Policy Matters calls on Ohio to trim, tighten or trash costly tax breaks
Posted March 27, 2019 in Press Releases
In just a few weeks most Ohioans will have filed their taxes. Few of them, however, will be able to avoid paying sales tax for a timeshare on a private jet. That’s just one of the unnecessary and unproductive state tax breaks Policy Matters Ohio says should be reined in or repealed.
The state of Ohio relinquishes $9.1 billion in revenue to 134 tax breaks. Some – like the sales tax break for prescription drugs – help many Ohioans. However, many of the state’s tax breaks benefit private companies, siphoning resources that could fund public schools, child care or treatment for people struggling with addiction.
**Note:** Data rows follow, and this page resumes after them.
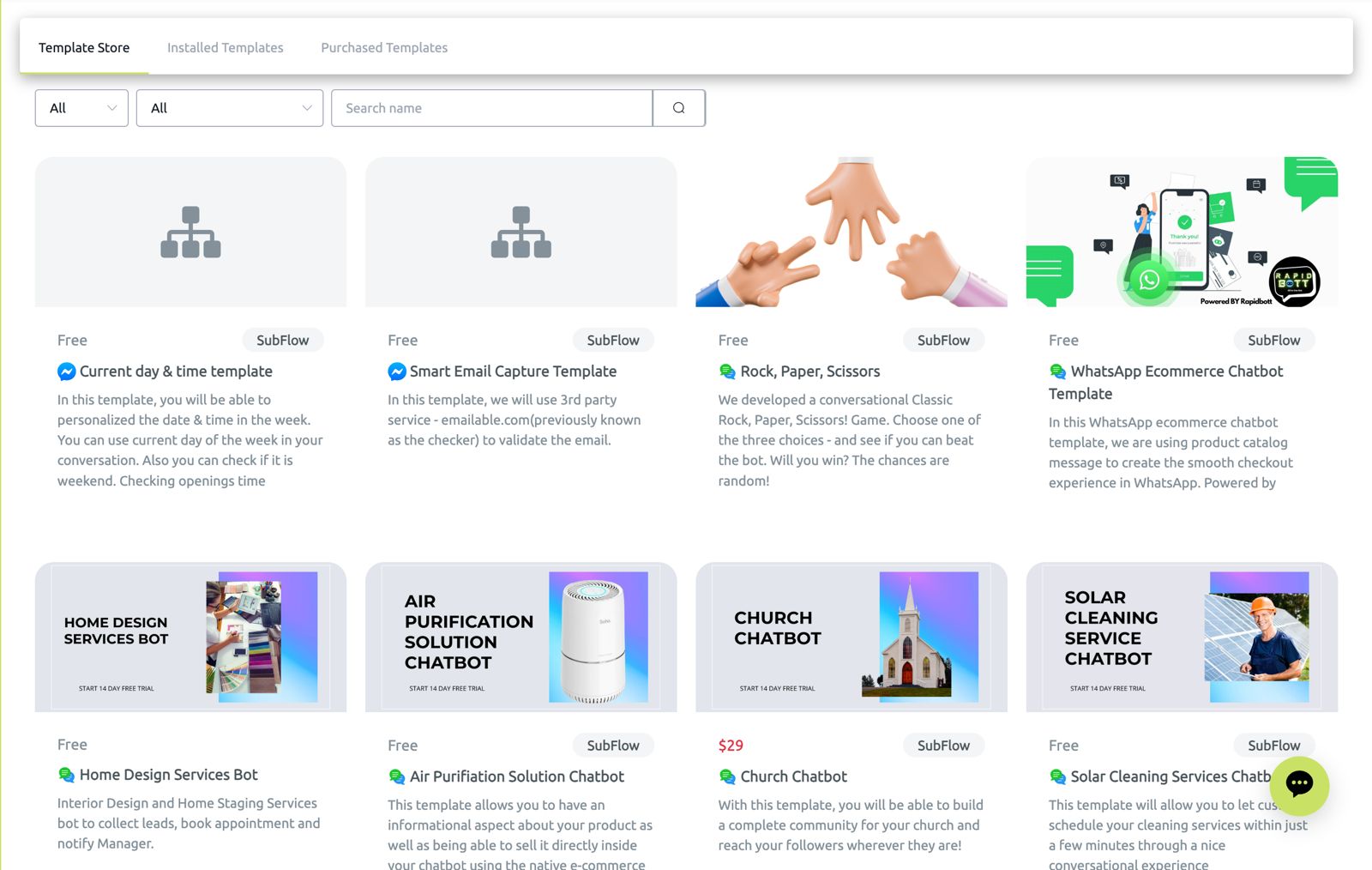Open the Rock, Paper, Scissors hands thumbnail
Image resolution: width=1372 pixels, height=870 pixels.
851,232
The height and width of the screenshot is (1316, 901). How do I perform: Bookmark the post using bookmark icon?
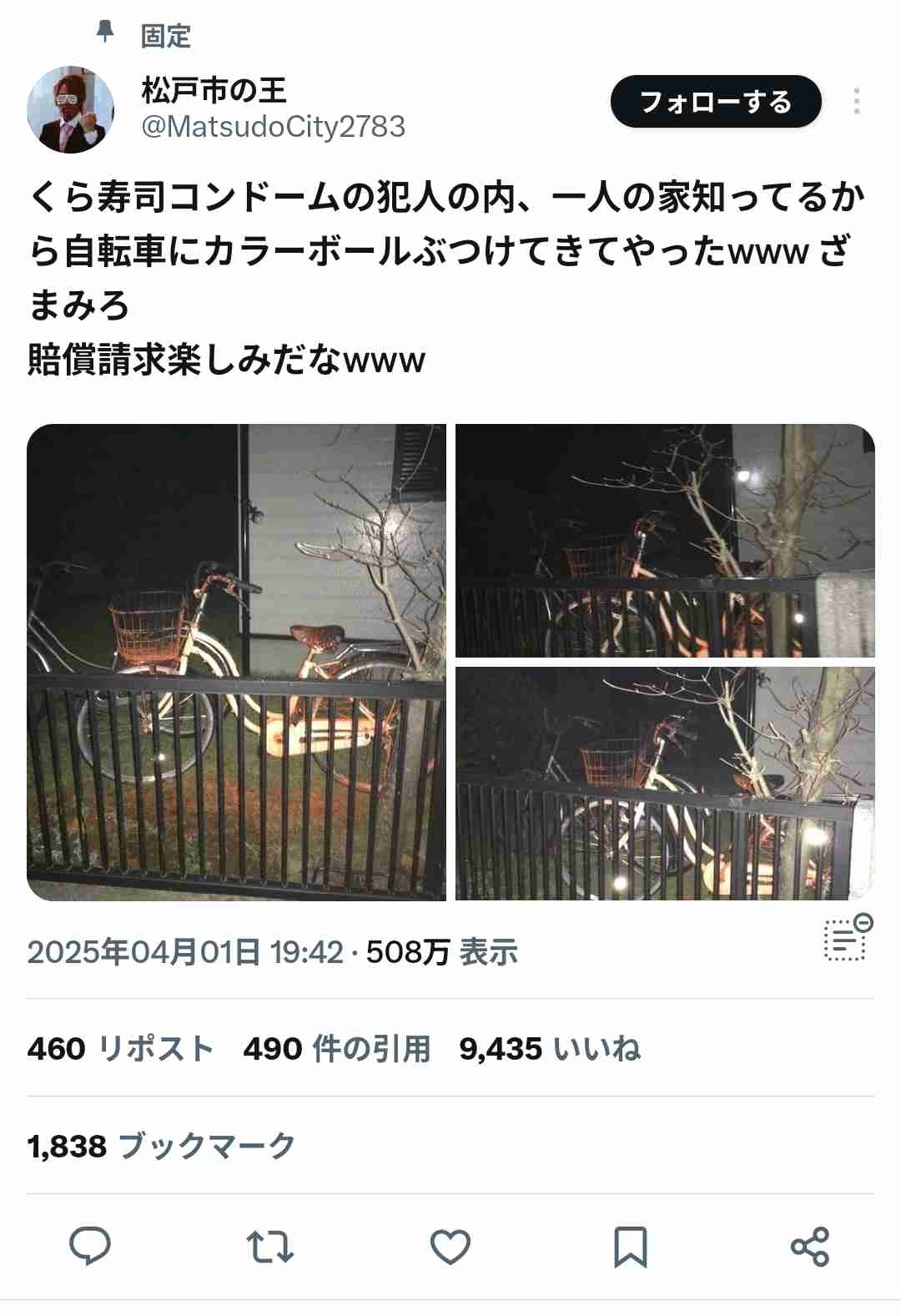[630, 1247]
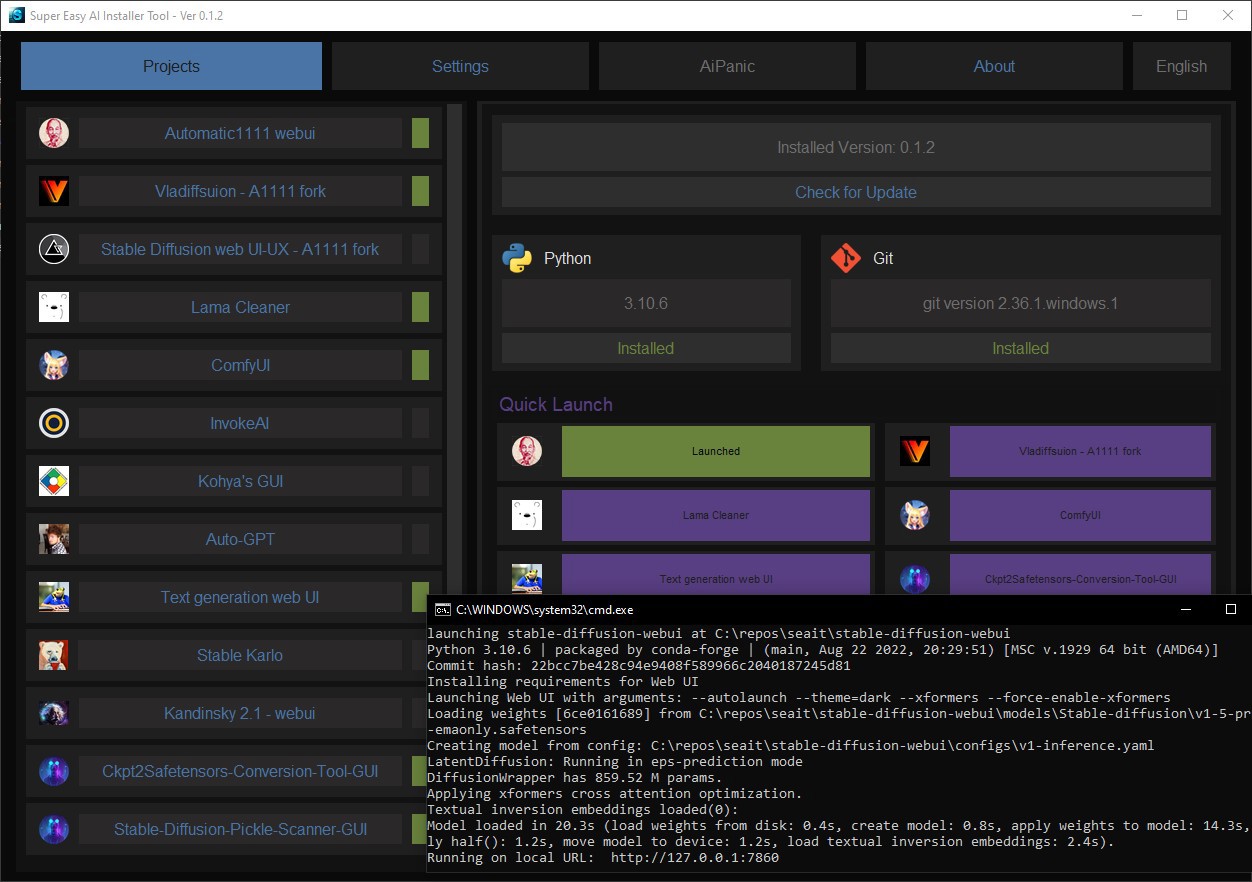Click the ComfyUI avatar in project list
Image resolution: width=1252 pixels, height=882 pixels.
pyautogui.click(x=54, y=365)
Between 2012 and 2021, the value of state revenue forgone to tax breaks will grow by an estimated 17.7 percent, adjusted for inflation. Meanwhile, state spending on education, local governments and many human services has fallen. Today Ohio ranks near the bottom of states on key measures of quality of life like health of the population, investment in early education and affordability of college.
“Governor DeWine’s budget has some encouraging plans, especially when it comes to investing in Ohio’s children,” said Policy Matters Senior Project Director Wendy Patton. “Closing some of these loopholes could help raise the revenue we need to do that.”
Policy Matters’ recommendations include:
- Tightening and trimming the vendor discount which costs the state $58.7 million a year and mostly benefits large retailers by giving them a tax break for collecting sales tax.
- Reining in the tax break for drug distributors that costs Ohio $169 million a year and gives qualified distribution centers a break on their Commercial Activity Taxes when they ship products out of state.
- Repealing a $13.8 million a year sales tax break for people who buy timeshares in jet planes that helps wealthy buyers.
- Eliminating a tax break for investing in precious metals and coins that costs $5 million a year and was championed by a lawmaker who directly benefitted from it.
“The tax breaks we’ve identified are not only draining Ohio’s coffers, but do very little for the larger public good,” Patton said. “As lawmakers look for ways to fund their priorities, these tax breaks offer low-hanging fruit.”